Inhalt: Der Film spielt, offenbar in der Gegenwart, in England. Im Prolog sind zunächst nur einige Fernsehbildschirme mit Berichten über Katastrophen zu sehen. Damit wird auf einer medialen Meta-Ebene die Richtung vorgegeben, denn auch in diesem Film wird eine Katastrophe geschildert.
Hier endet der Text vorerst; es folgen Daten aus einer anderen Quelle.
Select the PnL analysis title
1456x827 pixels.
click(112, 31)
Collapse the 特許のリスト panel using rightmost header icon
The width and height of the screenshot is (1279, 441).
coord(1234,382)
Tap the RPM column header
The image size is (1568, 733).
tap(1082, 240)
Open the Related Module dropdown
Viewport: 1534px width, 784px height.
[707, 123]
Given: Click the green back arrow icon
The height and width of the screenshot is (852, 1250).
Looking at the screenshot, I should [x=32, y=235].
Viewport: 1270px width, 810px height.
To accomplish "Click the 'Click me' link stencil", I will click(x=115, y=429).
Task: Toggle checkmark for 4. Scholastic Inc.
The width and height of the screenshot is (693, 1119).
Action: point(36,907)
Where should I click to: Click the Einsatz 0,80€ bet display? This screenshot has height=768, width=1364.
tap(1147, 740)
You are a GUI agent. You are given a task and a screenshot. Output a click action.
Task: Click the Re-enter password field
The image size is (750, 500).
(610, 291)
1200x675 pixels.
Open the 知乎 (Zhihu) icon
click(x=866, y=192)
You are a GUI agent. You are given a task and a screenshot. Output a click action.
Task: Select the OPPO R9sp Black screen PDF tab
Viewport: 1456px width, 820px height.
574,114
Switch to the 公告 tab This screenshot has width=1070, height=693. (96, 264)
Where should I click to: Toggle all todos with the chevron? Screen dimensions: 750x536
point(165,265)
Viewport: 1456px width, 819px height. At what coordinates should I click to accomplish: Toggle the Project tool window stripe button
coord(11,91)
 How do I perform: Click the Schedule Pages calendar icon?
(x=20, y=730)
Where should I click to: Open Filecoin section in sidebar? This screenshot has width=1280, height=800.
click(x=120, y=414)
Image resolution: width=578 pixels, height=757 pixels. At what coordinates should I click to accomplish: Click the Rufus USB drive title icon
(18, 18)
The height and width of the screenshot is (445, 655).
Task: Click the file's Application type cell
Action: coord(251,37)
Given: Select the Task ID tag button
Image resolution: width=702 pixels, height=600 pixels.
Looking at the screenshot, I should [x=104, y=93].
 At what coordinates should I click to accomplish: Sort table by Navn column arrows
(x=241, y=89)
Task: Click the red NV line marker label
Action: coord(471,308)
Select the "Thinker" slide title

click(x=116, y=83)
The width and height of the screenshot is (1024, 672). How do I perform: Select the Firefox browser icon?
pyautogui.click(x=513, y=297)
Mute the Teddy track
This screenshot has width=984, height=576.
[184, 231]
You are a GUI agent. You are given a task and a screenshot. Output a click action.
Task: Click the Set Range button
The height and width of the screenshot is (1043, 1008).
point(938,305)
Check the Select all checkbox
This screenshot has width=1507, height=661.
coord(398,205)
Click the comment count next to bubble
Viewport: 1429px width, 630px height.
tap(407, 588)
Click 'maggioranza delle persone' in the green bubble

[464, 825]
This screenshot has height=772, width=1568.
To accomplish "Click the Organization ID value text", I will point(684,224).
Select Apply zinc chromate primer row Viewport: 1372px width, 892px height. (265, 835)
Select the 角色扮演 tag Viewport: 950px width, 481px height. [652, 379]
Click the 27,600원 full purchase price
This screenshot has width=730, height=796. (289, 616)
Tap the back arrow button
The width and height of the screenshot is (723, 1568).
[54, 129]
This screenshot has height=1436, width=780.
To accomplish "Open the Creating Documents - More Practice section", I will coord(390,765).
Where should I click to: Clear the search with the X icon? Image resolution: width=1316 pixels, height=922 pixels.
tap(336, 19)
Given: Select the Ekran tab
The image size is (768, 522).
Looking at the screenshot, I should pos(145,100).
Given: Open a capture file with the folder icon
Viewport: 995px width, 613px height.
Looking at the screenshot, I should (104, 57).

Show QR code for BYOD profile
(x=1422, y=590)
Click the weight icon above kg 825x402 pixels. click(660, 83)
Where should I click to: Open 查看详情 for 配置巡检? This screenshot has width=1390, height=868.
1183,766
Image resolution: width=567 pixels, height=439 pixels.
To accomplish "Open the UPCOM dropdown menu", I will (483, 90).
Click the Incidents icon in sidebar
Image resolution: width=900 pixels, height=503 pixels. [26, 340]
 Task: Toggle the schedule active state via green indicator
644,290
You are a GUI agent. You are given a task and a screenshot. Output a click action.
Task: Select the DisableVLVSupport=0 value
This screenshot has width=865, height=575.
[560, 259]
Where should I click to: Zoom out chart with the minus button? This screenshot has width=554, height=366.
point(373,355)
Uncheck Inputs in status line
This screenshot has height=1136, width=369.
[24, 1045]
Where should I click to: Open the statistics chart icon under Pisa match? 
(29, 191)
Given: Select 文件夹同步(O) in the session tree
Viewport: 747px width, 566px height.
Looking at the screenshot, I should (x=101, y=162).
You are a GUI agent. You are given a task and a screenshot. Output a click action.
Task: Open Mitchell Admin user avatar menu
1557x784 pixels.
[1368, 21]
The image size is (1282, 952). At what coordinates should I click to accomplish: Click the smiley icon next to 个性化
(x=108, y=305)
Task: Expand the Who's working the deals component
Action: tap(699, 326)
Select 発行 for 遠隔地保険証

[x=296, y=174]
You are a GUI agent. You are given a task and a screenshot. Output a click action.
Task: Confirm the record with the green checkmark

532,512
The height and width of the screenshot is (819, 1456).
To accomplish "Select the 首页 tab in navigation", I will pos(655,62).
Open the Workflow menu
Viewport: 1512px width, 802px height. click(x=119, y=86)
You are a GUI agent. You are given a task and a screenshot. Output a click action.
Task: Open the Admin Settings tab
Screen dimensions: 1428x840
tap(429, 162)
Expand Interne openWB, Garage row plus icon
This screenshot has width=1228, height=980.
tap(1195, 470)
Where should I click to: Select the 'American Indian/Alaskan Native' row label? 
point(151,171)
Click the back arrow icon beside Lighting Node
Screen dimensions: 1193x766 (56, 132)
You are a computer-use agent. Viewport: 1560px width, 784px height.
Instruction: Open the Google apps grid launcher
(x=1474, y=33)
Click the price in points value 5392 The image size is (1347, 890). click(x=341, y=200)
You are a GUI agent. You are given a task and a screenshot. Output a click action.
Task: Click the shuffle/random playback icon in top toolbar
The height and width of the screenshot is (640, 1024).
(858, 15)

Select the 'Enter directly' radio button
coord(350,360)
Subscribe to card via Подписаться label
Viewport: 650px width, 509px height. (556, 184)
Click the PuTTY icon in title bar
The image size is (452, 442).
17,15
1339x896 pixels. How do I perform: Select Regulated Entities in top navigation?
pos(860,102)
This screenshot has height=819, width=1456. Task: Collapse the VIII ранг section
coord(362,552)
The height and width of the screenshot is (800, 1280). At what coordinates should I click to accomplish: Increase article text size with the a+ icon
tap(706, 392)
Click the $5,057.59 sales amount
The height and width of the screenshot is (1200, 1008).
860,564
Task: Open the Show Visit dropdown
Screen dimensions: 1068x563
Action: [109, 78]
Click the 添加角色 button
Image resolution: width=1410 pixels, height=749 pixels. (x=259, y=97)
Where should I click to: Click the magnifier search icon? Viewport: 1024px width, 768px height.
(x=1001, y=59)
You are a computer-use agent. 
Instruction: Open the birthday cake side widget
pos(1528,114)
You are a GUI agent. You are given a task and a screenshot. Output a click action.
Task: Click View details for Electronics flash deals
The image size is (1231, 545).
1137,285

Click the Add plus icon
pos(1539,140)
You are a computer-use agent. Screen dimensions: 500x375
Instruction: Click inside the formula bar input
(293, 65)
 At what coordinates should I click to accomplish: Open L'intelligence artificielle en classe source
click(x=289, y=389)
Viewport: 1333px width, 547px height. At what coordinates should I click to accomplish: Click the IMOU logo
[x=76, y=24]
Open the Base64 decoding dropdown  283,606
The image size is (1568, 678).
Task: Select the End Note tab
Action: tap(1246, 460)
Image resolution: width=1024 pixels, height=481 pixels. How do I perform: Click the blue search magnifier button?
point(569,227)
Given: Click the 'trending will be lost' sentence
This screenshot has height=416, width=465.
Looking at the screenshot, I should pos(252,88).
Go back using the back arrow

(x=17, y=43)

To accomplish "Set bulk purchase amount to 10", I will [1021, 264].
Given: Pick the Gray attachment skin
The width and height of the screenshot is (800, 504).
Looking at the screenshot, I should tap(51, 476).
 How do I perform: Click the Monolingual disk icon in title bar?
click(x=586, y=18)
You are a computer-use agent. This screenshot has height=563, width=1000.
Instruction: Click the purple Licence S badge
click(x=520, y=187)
Dann sieht man über die Überwachungskamera, wie eine Gruppe von Aktivisten nachts in die medizinische Abteilung einer Universität in Cambridge eindringt, um Versuchstiere zu befreien. Ein Forscher überrascht sie bei der Befreiungsaktion und löst den Alarm aus, wird jedoch festgehalten. Er warnt die Aktivisten eindringlich davor, die Käfige zu öffnen, da die Tiere mit „Wut“ infiziert seien, einem hochansteckenden, gefährlichen und tödlichen Virus. Die Infektion verwandelt den Betroffenen innerhalb einer Minute in einen des Sprechens unfähigen Rasenden, der jeden Nicht-Infizierten sofort angreift. Eine Aktivistin befreit kurz darauf einen Schimpansen, der sie anfällt und mit diesem Virus infiziert, das sie sofort in eine solche Bestie verwandelt. Sie spuckt einem anderen Aktivisten wenige Sekunden später Blut ins Gesicht und überträgt damit das Virus auf ihn.
28 Tage später…
Die Haupthandlung beginnt im Londoner St Thomas’ Hospital. Der Fahrradkurier Jim wacht nach einem Unfall mit einem LKW in der verlassenen Intensivstation aus dem Koma auf. Verwundert wandert er auf der Suche nach anderen Menschen durch die Gänge und Zimmer. Wie nach einem Überfall liegen überall umgestürzte Möbel, Klinikutensilien und Abfälle auf dem Boden. Völlig verstört läuft der junge Mann auf die Straße und ruft mehrmals: „Hallo?“. Doch London scheint ausgestorben, Tauben sind die einzigen sichtbaren Lebewesen. Als die Dämmerung anbricht, sucht Jim, der noch immer an den Folgen seines Fahrradunfalls leidet, Unterschlupf in einer Kirche. Auf dem Boden türmen sich zu seinem Entsetzen Berge von Leichen. Ein plötzliches Geräusch macht ihn auf die Anwesenheit eines Priesters aufmerksam. Dessen blitzschnelle Bewegungen, blutunterlaufene Augen, krankhafte Zuckungen und mörderische Schreie lassen Jim zurück auf die Straße flüchten. Mehr und mehr Infizierte werden von dem Lärm angelockt und Jim läuft in Panik und Verwirrung durch die Straßen, verfolgt von einer immer größer werdenden Meute Zombies!